# Stored dataset items:
▼▼▼

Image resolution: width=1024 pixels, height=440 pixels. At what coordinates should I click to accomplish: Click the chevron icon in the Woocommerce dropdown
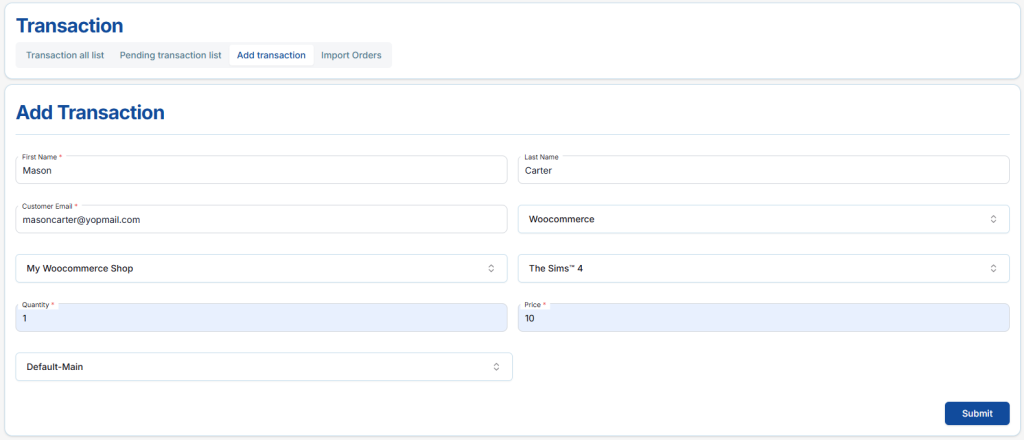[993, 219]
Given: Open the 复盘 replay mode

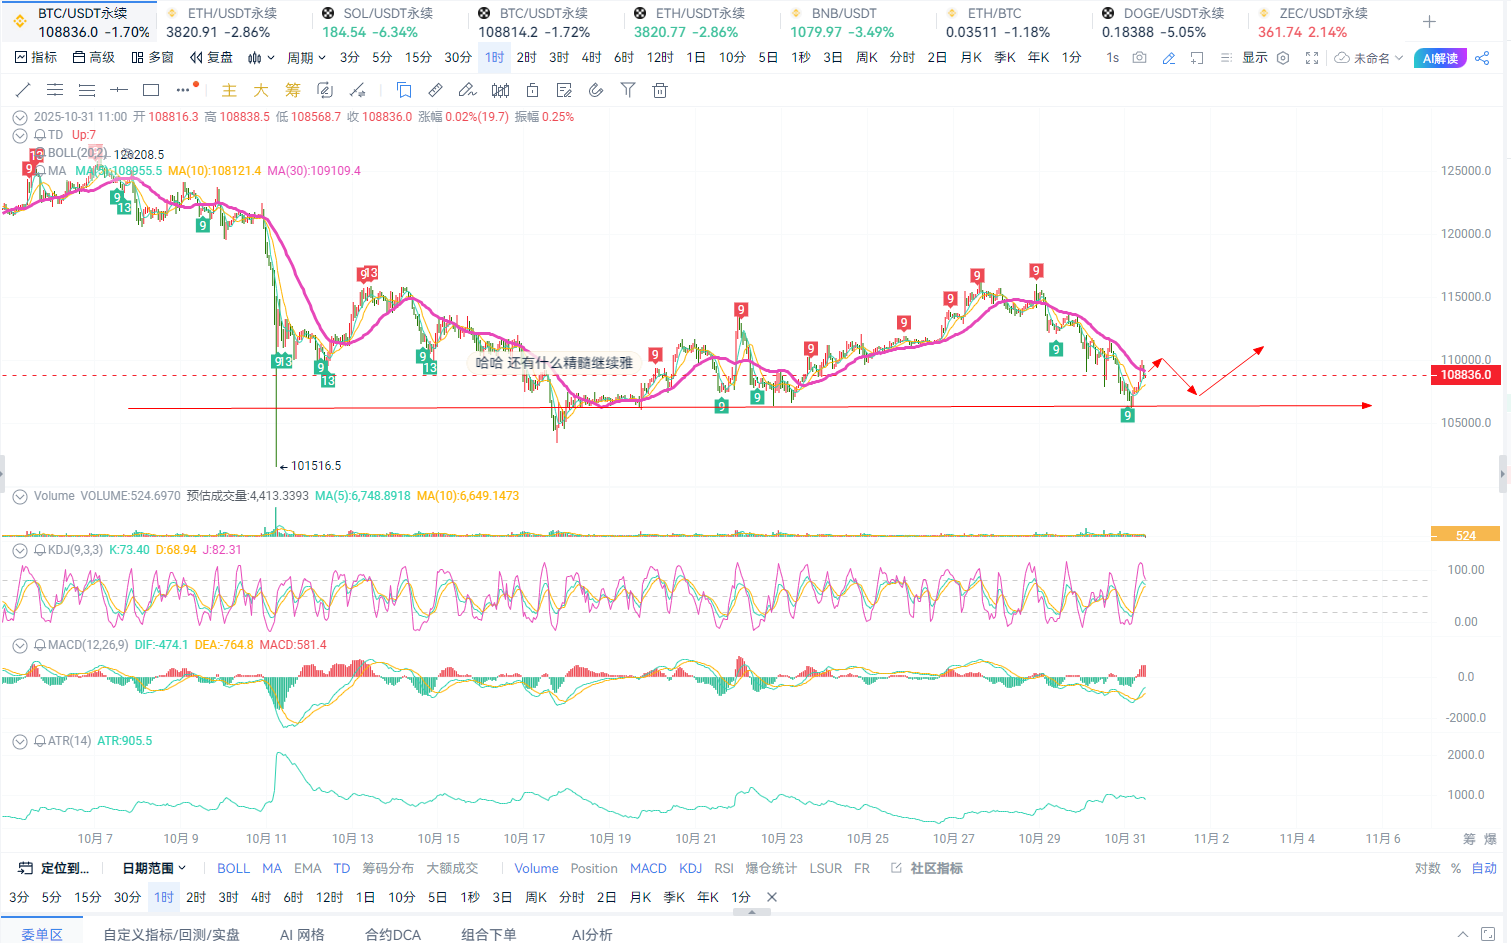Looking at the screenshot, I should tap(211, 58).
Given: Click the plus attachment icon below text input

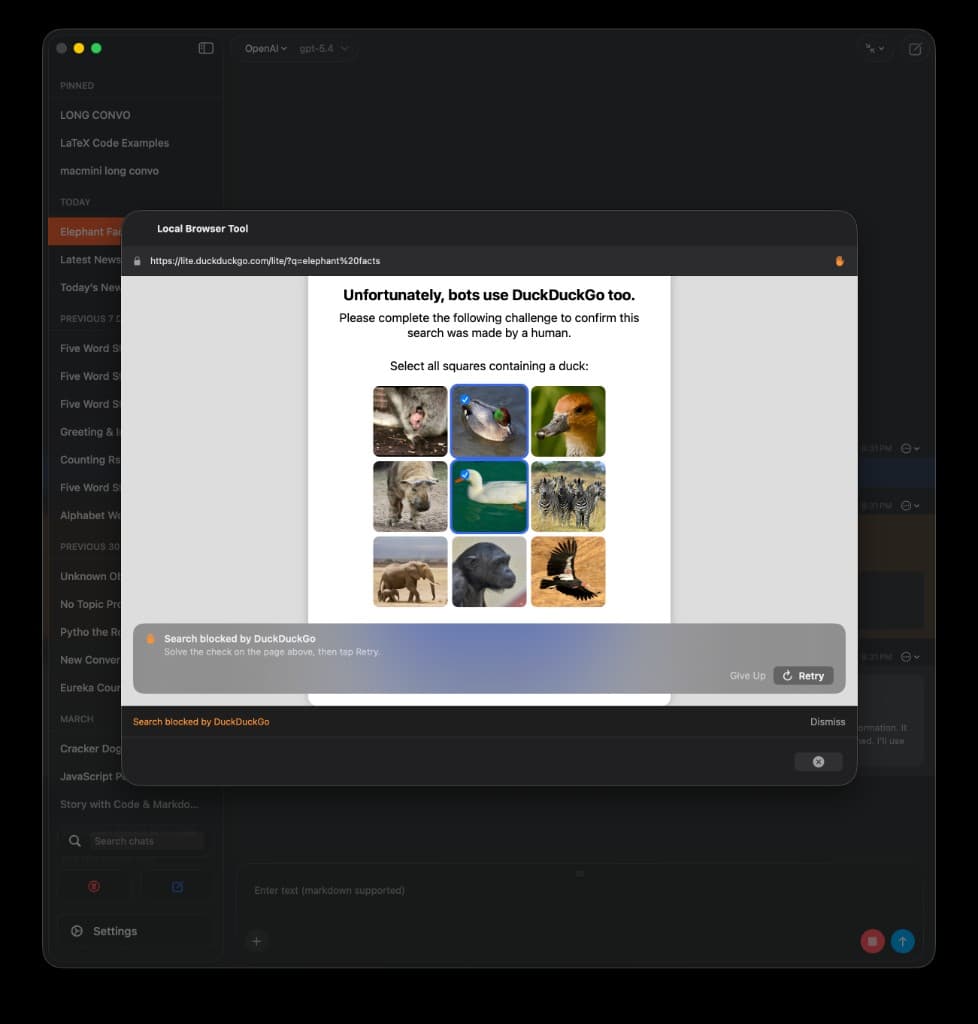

▲▲▲
▼▼▼

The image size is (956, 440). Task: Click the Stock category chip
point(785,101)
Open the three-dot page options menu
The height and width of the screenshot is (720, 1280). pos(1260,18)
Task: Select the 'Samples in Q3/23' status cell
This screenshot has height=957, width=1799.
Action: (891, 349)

▲▲▲

Set down exactly the lines above, from the line containing "Given: Open the 复盘 replay mode" through the line containing "Given: Click the". Skip the pictures.

Given: Open the 复盘 replay mode

Looking at the screenshot, I should tap(211, 58).
Given: Click the plus attachment icon below text input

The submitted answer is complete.